Beaucoup de route aujourd’hui (560km) pour aller de Rochester sur le lac Ontario à Lancaster en Pensylvanie en plein pays Amish. En route nous quittons rapidement la « highway » pour couper à travers les comtés des « Finger lakes ». Il s’agit d’un ensemble de lacs dont la particularité est d’être à la fois très étroits (1 à 3 km) et très longs (50 à 80 km). Mais leur principal intérêt est surtout d’être une terre de vignobles. Aussi, arrêt obligatoire à Watkins Glen sur les bords du lac à la maison du vin. Une dégustation s’impose. Je (Jérôme) teste un Chardonnay (c’est du blanc pour les incultes) : trop jeune et acide. Je persévère et demande quelque chose de plus « sweet ». C’est beaucoup mieux. A noter qu’ils ne s’embarrassent pas des droits et marques puisque que sont en vente des vins locaux à l’appellation « Sauterne (sans s) » ou encore « Champagne ». Il est un temps où l’on débaptisait les « French fries » mais ils n’ont pas touché aux fondamentaux. 
Après cette étape bucolique en route pour Lancaster en pays Amish que nous atteignons en soirée.
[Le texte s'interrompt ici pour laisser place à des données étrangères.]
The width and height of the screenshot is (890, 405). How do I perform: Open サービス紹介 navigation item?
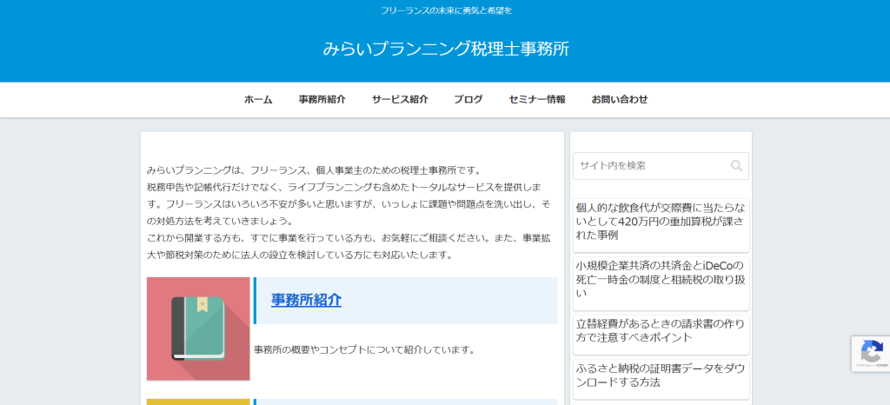pyautogui.click(x=400, y=99)
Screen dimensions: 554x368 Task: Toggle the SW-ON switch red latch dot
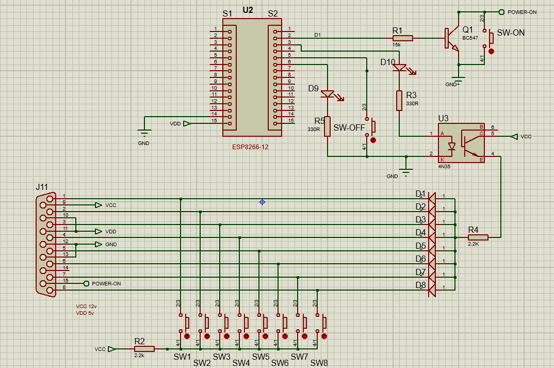[x=491, y=51]
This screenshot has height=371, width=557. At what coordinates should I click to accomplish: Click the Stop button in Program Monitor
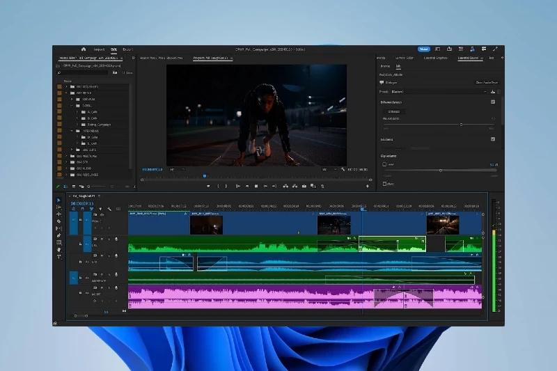(256, 186)
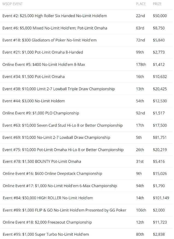Select Event #44 $3,000 No-Limit Holdem

[x=34, y=101]
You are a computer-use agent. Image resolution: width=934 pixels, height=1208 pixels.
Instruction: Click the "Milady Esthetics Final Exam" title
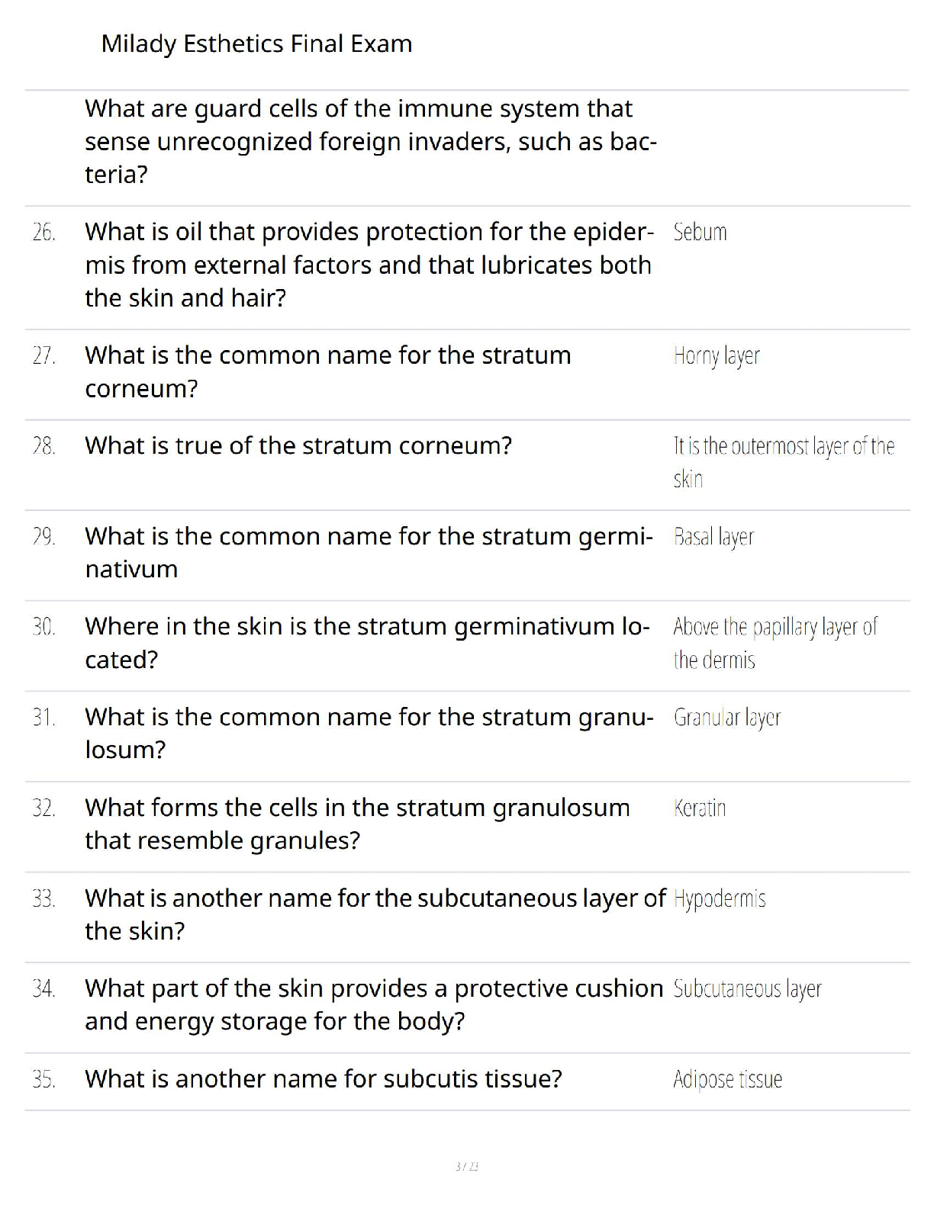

Pour ceux qui ne souviennent pas de « Witness », c’est le pays des teutons qui roulent en charrette et s’éclairent à la bougie. Aucun risque de les voir à Lancaster car c’est une ville trop urbanisée pour eux. Comme ils ne sont pas venus à nous ce soir, nous tâcherons demain de les apercevoir dans ce qui semble être d’après les brochures de l’office de tourisme, une réserve d’indiens pour touristes en goguette. Dîner chez Friendlie’s où Maëlys s’est fait un plaisir de foutre en l’air tout ce qu’il y avait sur la table.
LUNDI 17 SEPTEMBRE 2007 « Les chutes (bis) et Welcome to the USA… » 
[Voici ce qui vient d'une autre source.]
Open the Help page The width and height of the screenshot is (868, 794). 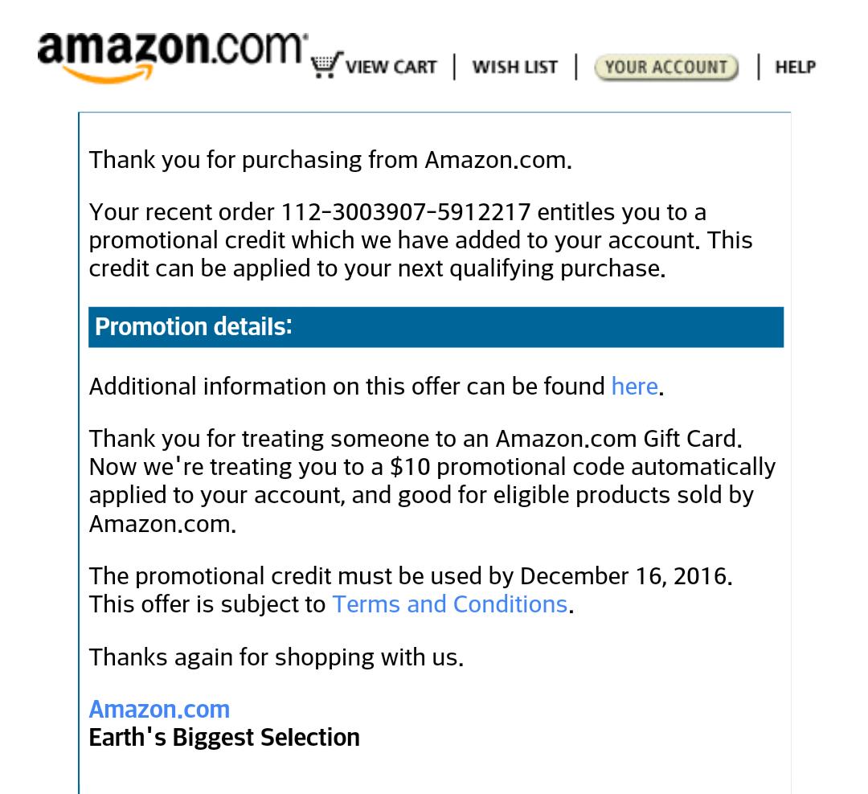point(795,67)
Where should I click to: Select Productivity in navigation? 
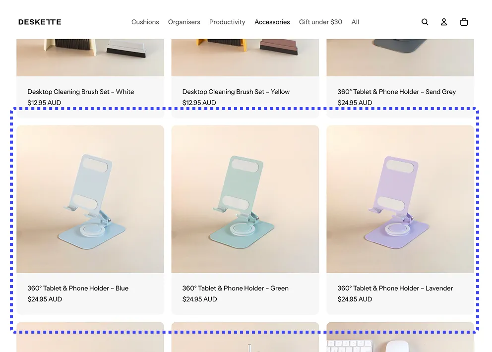coord(227,22)
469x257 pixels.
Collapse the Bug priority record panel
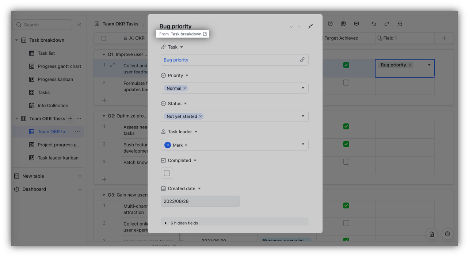coord(310,26)
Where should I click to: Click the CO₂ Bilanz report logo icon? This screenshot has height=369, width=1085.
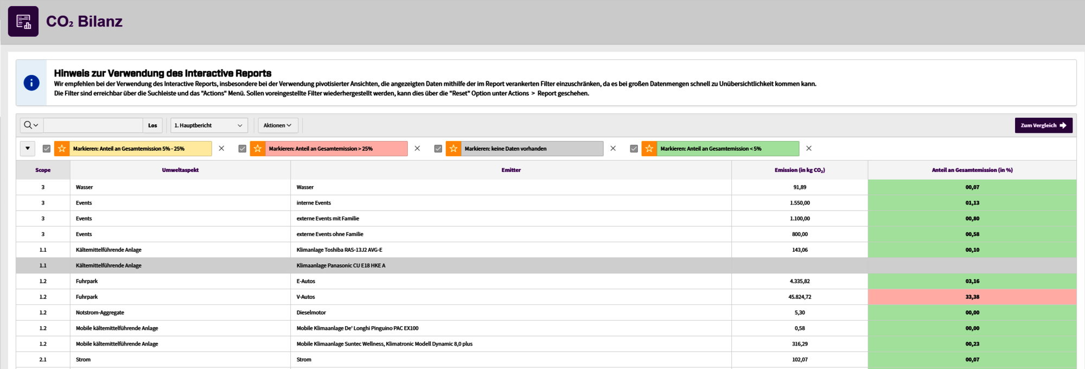23,22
Bon, c’est vrai que ce matin, nous avons traîné un peu, fatigués peut-être ? En même temps, il nous fallait bien rattraper notre retard sur internet.. Mais avant de partir, nous sommes retournés voir les chutes… Et nous avons bien fait, car en plein jour et sous le soleil, c’est encore autre chose ! Dernière balade et séance photos au Canada, sans oublier le passage au dutyfree pour liquider les derniers dollars canadiens et nous franchissons le pont nous menant vers la frontière des USA. Ayant entendu pas mal d’histoires aberrantes sur l’attitude des douaniers (demandez à Jérôme ce qu’il en pense !!), nous étions assez curieux limite légèrement inquiets sur le temps d’attente, la nécessité de tout déballer… d’autant plus que c’était l’heure de déjeuner pour Maëlys. Arrivés au poste de douane, nous avons d’abord droit à une première série de questions posées très sèchement : « où allez vous ?... combien de temps ?... pourquoi ?... comment ? etc… Puis, on nous demande de nous garer et de nous rendre dans un bureau à l’étage. On s’exécute et une fois en haut, voyant déjà du monde attendre et une TV pour faire patienter, on s’est dit qu’on en aurait pour un bon moment. Finalement, est-ce l’effet Maëlys (?) en tous cas, on nous a fait passer avant les autres !,Nous voilà alors devant un box, où nous passons un autre interrogatoire. Il leur faut absolument une adresse aux US. Bien que nous ayons prévu de passer chez Mélissa à New York et Céline à Washington, nous n’avons pas encore leurs adresses… Au final, nos billets d’avion prouvant que nous quitterons bien le territoire suffisent. Cela ne nous a pourtant pas exemptés de l’attestation écrite, de la prise d’empruntes digitales ni même de la photo… Bref, un vrai flicage ! Heureusement que Maëlys faisait des sourires et autres mimiques à l’agent, cela l’a un peu déridé ! Et, enfin, nous récupérons nos passeports, mais en nous acquittant de 19$, Welcooome ! 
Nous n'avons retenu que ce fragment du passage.